2.1In cassatie kan van het volgende worden uitgegaan.
(i) [verweerder] en [eiseres 2] zijn broer en zus. [eiser 1] en [eiseres 2] zijn echtgenoten.
(ii) [verweerder] is in 1995 gehuwd met [betrokkene 1] (hierna: [betrokkene 1]). [betrokkene 1] is in 1996 overleden. [betrokkene 1] had [verweerder] in haar testament benoemd als enig erfgenaam.
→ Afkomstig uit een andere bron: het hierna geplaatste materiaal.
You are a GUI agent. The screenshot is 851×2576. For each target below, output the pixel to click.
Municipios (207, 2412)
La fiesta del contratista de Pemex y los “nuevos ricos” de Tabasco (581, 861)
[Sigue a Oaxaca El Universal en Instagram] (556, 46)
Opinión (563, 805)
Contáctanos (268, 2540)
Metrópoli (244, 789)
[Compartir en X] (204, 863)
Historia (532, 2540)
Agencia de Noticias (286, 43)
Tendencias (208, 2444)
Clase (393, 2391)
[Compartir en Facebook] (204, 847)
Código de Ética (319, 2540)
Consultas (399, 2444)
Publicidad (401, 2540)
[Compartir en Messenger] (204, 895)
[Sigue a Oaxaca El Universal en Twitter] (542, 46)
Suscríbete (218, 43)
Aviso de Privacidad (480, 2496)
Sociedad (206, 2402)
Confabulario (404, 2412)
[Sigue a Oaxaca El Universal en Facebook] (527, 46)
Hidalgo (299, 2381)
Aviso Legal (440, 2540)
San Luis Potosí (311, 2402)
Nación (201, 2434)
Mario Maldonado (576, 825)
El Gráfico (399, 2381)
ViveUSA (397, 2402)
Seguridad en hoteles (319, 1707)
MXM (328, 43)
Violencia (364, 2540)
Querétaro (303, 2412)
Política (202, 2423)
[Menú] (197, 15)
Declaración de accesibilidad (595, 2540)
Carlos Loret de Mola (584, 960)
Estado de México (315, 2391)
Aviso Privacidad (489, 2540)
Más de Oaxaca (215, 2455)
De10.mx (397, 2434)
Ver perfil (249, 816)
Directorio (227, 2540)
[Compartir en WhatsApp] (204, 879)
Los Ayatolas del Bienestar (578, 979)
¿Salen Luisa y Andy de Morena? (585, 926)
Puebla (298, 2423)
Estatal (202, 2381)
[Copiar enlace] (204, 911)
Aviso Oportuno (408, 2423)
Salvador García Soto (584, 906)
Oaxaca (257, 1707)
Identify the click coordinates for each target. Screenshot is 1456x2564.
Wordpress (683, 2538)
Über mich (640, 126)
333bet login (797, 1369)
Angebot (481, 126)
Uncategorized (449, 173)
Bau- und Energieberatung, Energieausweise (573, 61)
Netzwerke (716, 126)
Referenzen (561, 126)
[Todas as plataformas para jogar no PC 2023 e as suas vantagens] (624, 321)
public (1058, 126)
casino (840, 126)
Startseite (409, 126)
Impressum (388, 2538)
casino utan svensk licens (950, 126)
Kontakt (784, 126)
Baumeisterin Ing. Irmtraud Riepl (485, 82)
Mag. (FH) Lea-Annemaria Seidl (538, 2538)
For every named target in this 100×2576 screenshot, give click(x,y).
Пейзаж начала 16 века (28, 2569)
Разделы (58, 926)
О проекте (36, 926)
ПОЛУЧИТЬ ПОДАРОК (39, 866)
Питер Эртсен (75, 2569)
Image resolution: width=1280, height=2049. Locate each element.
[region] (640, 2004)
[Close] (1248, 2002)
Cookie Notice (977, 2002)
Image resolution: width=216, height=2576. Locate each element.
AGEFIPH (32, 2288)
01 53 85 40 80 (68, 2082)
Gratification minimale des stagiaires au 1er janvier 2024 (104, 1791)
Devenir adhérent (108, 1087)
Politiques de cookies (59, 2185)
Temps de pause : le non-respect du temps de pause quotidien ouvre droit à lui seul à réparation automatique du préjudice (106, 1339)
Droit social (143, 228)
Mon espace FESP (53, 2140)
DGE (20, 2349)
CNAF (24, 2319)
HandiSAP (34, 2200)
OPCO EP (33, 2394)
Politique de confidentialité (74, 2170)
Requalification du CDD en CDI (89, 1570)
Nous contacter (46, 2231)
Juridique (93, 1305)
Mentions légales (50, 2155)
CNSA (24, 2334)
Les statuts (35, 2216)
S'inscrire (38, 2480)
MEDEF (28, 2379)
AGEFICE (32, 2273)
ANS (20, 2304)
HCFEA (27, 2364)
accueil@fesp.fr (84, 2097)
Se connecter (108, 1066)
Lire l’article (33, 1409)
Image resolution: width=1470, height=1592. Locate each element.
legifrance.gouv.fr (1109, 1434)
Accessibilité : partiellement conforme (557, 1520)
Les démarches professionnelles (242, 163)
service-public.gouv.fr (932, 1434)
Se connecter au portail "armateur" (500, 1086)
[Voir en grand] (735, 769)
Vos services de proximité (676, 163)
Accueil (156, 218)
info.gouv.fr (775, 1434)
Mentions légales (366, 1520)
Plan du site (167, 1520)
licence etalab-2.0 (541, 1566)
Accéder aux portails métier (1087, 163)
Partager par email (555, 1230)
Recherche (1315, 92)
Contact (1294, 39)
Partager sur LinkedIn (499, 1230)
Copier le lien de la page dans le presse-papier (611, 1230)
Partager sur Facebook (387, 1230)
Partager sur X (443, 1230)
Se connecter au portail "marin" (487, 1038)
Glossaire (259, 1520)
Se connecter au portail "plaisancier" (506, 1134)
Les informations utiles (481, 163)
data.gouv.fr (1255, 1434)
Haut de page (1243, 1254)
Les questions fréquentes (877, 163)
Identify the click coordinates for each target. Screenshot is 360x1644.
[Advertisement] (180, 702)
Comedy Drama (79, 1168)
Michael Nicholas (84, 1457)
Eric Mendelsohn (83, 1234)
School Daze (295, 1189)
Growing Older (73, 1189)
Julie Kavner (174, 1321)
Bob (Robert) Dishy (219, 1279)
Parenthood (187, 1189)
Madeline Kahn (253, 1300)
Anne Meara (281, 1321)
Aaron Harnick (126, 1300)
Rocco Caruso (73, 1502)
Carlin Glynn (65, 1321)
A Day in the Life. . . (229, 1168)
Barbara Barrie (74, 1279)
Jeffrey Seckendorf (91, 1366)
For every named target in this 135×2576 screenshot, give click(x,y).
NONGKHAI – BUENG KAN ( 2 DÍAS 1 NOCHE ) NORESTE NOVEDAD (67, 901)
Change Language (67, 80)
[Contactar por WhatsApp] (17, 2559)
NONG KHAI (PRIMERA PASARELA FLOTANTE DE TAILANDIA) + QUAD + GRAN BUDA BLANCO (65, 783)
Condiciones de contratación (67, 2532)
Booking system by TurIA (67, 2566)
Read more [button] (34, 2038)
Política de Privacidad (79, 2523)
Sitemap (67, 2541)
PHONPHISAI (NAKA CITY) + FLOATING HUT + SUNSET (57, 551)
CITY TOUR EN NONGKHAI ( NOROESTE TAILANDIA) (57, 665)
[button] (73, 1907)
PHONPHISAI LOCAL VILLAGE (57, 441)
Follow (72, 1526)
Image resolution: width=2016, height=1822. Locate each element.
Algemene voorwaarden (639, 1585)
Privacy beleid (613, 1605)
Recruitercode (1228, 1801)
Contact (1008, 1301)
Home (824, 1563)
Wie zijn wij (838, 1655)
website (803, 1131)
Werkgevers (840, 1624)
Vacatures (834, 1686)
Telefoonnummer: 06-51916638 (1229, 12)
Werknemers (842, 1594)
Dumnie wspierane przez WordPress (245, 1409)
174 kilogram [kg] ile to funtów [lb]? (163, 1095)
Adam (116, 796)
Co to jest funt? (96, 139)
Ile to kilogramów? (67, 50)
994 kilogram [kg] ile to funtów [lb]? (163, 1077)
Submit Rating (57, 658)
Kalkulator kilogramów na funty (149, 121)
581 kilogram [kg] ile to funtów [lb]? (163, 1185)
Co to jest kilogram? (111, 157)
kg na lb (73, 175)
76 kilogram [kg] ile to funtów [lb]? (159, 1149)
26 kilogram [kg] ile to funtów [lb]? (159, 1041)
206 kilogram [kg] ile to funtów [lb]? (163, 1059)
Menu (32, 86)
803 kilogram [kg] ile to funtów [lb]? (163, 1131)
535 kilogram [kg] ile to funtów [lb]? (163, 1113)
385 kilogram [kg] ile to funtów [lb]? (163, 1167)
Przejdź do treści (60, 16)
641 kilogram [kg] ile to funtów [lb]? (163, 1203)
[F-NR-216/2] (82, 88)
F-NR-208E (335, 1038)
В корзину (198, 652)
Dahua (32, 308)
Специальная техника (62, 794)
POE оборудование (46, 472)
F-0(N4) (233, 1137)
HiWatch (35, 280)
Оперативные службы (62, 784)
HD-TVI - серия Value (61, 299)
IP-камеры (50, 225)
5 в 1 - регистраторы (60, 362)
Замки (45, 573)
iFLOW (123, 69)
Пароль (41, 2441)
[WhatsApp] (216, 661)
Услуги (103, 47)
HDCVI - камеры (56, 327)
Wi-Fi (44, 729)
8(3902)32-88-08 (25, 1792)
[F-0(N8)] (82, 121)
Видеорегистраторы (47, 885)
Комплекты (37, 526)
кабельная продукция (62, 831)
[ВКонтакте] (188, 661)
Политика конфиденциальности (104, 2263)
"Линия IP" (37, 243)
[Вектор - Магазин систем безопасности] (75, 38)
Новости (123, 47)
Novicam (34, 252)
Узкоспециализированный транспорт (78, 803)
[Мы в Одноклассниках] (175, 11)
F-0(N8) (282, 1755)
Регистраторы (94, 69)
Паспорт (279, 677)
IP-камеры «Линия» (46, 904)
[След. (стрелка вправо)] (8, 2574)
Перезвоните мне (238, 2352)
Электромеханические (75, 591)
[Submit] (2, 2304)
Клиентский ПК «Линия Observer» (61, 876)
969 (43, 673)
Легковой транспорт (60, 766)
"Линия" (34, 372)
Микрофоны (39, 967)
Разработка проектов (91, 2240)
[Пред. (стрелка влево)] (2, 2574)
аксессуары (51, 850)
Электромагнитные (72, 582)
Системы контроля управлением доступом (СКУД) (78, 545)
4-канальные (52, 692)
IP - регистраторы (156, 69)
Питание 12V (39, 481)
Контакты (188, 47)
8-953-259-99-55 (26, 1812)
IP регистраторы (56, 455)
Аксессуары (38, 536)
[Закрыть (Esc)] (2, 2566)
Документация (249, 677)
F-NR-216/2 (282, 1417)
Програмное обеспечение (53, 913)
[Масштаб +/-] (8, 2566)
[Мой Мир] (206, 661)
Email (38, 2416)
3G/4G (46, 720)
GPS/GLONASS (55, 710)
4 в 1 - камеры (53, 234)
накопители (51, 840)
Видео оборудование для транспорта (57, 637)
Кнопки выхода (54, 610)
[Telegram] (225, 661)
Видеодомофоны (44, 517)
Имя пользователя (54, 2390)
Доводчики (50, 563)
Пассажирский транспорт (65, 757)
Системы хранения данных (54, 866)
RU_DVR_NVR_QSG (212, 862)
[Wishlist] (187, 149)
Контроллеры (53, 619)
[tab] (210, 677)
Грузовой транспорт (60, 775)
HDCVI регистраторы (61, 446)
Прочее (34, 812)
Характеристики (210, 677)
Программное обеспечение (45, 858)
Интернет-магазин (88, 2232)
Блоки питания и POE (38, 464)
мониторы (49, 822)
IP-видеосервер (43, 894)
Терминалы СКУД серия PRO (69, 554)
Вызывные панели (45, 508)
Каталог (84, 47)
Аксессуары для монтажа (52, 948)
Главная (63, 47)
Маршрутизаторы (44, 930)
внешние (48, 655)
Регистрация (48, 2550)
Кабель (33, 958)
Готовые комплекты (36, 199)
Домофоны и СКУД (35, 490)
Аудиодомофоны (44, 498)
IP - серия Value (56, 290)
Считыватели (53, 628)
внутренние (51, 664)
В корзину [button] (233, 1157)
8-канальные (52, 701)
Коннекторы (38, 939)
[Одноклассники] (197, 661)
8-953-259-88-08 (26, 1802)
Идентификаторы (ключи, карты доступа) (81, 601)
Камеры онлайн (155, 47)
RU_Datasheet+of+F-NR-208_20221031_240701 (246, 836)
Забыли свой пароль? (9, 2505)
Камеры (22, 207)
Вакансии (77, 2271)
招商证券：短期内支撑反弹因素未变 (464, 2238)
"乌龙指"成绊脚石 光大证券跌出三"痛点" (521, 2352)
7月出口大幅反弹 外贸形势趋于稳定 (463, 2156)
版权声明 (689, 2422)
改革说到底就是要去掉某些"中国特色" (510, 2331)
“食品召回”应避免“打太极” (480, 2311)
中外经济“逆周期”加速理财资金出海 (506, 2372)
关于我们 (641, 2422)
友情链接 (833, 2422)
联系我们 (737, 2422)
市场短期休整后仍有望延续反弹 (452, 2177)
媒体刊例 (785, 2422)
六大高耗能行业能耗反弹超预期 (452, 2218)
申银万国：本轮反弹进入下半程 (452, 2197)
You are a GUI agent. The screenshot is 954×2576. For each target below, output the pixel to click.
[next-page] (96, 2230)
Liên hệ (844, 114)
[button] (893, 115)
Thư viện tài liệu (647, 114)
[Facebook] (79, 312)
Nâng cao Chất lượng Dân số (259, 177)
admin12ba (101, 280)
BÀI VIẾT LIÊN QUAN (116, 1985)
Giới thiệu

(iii) In 1997 en 1998 zijn [verweerder] en [eiser 1] als verdachten betrokken geweest bij het strafproces inzake het overlijden van [betrokkene 1]. Beiden zijn in hoger beroep vrijgesproken van betrokkenheid bij haar overlijden.
(iv) Na de uitspraak in hoger beroep heeft [verweerder] een groot bedrag als erfenis van [betrokkene 1] ontvangen.
(v) Kort nadat [eiser 1] in april 1998 in vrijheid was gesteld, heeft [verweerder] aan [eisers] een bedrag van fl. 3.330.526,-- (omgerekend € 1.511.326,81) betaald.
(vi) De belastingadviseur [de belastingadviseur] (hierna: [de belastingadviseur]) heeft in een reeks brieven tussen 1999 en 2004 aan partijen adviezen uitgebracht, die steeds tot onderwerp hadden de mogelijkheden tot vermogensoverheveling van [verweerder] op [eisers], onder meer door het opstellen van testamenten of schenking na emigratie.
(vii) Op enig moment hebben partijen het navolgende, door [de belastingadviseur] opgestelde, stuk (hierna: de geldleningsovereenkomst) ondertekend:
DE ONDERGETEKENDEN:
1. [verweerder], (…), hierna te noemen: ‘[verweerder]’;
2. [eiser 1], (…),
[eiseres 2], (…),
hierna gezamenlijk te noemen: ‘[eisers]’.
IN AANMERKING NEMENDE:
- dat [verweerder] aan [eisers] een renteloze, te allen tijde direct opeisbare en aflosbare geldlening verstrekt heeft van NLG 3.330.526 (zegge: drie miljoen drie honderd dertig duizend vijf honderd zesentwintig gulden);
- dat partijen een en ander schriftelijk wensen vast te leggen.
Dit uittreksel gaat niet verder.